Hundreds of thousands of Iraqis, including more than 100,000 Christians, have been displaced by IS (Islamic State, formerly ISIS) since early June, when the insurgents invaded Mosul. Many have fled from major cities like Mosul and Qaraqosh, known as the Christian capital of Iraq, and villages on the Nineveh plain, to places such as Erbil in the north of the country.
With such a high influx of internally displaced people in Erbil, houses of relatives are full with families and churches are running out of space to host more people.
One of the churches Open Doors is involved with is helping over 360 families staying in Erbil, of which 216 families live in the courtyard of the church. Every day the church gives out breakfast, lunch and dinner to over a thousand people.

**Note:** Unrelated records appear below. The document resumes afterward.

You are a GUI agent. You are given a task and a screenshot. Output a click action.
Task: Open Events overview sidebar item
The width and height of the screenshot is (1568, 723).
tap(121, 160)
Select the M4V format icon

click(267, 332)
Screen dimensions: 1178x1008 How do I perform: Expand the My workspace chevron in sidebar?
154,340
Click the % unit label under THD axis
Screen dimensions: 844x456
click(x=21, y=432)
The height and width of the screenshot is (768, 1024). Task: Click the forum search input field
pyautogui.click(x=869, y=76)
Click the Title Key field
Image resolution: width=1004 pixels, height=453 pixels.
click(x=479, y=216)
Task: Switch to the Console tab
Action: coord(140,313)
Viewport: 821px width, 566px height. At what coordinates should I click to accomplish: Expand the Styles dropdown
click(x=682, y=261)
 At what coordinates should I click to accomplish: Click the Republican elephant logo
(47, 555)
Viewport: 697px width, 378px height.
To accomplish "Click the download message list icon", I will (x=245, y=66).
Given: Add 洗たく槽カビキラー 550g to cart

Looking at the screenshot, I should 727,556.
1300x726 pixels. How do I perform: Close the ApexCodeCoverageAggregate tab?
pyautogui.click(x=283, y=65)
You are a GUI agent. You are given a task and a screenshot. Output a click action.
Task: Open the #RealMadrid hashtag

At another church, the yard and the nearby public park are fully occupied, with around 650 families staying there – new families arriving every day. Lane after lane, tent after tent, every tree and piece of shade is occupied by elderly people, mothers, fathers, young adults, teenagers and children. In total, there are about 650 families here, with new people arriving every day. The pastor is ministering to everyone – Christians, Muslims, Yazidis and other minorities.
Father Emanuel in front of a line of tents, where about 650 families are living in Erbil. At night the walkways are filled with mattresses. Open Doors is involved in providing relief, such as food and mattresses.
“The place is crowded,” explains an Open Doors worker. “At night, even the walking areas are used by people to lay down a mattress. People sleep in the open air, accompanied by centipedes (and) cockroaches…”
Our worker also visited a primary school, filled with people who fled from Qaraqosh. Every classroom is a temporary home for three or more families. Most mattresses are piled up in the corner during the day and the students’ desks are used for storing food. Open Doors spoke with one family who had fled with just three hours notice, taking only the clothes on their backs. It was the third time in less than a decade they had had to flee because of their faith.
Our worker showed the mother of the family pictures of recent prayer meetings in England and the Netherlands. Despite the pain and uncertainty about her future, a smile lit up her face – amazed and thankful that people would care about her and the Christians of Iraq. Soon, we hope, photos of prayer meetings across Australia will bring a moment of joy to other families, too.
As believer Raja* told another Open Doors worker:
“It’s encouraging to see that around the world people are supporting us. We are still proud to be Christians. We will always be.”